→ **PROBLEM TO WORK ON**
Copy, from the data below, every line that has "words" in it.

→ **DATA**
BEGIN
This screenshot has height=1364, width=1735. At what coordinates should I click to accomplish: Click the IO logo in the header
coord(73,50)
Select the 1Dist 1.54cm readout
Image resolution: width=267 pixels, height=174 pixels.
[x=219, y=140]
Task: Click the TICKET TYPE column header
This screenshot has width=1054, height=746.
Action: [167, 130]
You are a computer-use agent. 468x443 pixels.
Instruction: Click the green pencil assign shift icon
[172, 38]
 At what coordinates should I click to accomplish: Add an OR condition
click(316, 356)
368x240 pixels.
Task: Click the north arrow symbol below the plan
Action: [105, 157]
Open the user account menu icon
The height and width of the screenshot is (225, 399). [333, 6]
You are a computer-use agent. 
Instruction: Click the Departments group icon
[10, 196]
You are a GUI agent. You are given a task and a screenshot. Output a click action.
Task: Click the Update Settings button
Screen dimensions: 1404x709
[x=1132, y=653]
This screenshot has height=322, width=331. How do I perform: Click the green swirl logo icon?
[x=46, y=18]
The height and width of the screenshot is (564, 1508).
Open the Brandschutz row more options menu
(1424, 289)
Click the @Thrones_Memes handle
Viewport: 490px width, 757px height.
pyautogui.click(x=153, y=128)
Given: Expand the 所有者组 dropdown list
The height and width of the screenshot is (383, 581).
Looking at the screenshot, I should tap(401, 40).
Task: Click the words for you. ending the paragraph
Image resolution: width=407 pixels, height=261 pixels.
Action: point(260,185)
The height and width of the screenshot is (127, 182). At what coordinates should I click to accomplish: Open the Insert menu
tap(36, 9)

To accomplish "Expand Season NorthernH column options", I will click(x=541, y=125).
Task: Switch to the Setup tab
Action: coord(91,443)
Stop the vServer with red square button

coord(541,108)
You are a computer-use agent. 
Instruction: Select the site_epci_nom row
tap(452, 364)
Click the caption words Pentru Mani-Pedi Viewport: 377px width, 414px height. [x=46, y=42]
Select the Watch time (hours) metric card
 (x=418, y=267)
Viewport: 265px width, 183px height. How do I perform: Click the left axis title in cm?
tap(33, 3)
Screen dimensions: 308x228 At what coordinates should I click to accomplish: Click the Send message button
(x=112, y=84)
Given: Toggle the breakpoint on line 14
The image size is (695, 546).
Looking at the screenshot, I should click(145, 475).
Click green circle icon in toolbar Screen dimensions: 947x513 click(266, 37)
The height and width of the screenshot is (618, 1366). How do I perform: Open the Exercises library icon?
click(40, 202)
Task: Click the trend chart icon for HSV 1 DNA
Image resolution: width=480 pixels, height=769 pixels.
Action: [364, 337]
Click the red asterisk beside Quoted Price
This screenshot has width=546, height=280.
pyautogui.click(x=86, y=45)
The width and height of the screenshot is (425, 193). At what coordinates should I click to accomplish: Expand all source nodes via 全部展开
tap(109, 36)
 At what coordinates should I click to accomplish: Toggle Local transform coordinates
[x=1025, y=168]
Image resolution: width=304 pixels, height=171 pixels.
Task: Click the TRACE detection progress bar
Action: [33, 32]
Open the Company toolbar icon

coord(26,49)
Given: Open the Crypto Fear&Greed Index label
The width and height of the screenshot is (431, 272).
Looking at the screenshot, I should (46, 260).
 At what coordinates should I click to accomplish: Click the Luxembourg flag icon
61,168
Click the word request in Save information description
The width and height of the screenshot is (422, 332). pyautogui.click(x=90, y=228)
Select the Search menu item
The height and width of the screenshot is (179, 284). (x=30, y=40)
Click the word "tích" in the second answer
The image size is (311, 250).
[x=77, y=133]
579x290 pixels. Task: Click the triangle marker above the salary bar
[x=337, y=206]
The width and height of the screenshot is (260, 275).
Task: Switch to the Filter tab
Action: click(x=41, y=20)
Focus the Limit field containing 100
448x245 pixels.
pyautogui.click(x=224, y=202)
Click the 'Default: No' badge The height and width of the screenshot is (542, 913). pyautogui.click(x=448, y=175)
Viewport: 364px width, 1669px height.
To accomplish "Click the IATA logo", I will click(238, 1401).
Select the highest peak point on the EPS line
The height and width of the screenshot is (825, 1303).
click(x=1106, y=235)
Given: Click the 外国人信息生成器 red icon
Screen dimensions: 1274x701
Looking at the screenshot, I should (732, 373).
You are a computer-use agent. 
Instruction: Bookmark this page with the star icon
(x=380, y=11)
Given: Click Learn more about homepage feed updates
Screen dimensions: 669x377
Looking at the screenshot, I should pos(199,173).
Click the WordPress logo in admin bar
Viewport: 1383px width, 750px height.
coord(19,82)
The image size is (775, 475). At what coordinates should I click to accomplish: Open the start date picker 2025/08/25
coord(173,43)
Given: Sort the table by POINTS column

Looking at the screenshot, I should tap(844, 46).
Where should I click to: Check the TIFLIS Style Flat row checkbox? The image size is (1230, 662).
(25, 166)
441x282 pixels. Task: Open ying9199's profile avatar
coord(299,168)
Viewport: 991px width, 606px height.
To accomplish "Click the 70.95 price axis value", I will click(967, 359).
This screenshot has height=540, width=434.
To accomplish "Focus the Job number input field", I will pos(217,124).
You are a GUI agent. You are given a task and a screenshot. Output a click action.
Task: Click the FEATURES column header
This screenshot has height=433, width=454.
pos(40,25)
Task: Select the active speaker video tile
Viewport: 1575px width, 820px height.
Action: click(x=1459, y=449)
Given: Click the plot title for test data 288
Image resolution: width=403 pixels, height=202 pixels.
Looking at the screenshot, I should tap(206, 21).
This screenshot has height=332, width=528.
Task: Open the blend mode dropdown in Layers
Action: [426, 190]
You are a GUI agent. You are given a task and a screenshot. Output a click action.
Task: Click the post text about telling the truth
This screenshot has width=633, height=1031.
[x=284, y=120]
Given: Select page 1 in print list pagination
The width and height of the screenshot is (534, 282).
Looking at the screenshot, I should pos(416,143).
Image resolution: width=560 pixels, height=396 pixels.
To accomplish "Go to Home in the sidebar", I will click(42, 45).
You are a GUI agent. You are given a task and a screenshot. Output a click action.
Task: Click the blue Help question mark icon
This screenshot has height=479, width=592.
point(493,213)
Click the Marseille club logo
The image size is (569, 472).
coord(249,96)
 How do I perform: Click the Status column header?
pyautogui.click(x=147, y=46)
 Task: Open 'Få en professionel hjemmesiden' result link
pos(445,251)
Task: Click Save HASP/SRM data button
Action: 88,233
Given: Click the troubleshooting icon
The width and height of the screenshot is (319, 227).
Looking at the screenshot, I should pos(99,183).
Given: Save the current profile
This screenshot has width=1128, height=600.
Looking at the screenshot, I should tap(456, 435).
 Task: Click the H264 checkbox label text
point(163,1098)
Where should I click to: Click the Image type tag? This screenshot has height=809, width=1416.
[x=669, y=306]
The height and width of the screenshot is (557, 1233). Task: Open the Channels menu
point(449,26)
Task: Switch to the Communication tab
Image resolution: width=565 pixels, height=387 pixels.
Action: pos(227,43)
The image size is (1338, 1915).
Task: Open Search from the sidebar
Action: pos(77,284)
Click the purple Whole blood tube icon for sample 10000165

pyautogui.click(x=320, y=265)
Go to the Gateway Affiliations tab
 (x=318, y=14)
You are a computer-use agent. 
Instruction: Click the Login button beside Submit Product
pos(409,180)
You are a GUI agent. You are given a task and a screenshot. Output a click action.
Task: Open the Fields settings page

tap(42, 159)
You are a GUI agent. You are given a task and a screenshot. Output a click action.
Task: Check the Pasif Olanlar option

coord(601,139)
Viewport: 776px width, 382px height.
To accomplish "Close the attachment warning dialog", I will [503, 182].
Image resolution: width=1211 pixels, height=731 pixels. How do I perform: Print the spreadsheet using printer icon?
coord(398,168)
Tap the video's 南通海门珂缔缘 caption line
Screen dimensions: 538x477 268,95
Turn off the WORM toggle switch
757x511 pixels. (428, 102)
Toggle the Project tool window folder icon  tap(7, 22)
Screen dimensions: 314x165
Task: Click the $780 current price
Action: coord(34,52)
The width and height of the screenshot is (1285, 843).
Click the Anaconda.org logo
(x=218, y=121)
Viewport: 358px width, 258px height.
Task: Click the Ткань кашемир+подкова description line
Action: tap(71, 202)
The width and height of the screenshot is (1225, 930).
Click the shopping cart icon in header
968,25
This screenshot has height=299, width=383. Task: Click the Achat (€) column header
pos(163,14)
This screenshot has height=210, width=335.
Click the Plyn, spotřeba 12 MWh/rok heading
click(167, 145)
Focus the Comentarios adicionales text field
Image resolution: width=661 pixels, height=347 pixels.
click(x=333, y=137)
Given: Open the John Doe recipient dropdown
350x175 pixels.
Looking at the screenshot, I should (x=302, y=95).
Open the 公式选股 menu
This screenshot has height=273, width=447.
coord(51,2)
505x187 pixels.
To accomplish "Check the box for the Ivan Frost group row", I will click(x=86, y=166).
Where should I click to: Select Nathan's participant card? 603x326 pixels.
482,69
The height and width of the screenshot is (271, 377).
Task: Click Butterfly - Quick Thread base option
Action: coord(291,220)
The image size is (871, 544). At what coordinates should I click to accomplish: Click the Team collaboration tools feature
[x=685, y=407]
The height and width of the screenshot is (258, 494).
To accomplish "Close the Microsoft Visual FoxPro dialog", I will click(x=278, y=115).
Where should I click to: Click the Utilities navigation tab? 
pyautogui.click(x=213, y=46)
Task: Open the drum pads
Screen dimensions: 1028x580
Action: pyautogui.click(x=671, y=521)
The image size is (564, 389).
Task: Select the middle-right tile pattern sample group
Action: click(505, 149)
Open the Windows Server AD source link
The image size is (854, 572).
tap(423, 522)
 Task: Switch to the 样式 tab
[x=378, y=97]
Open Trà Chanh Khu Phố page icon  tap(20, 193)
END
→ **SOLUTION**
Task: Click the words for you. ending the paragraph
Click the caption words Pentru Mani-Pedi Viewport: 377px width, 414px height. [x=46, y=42]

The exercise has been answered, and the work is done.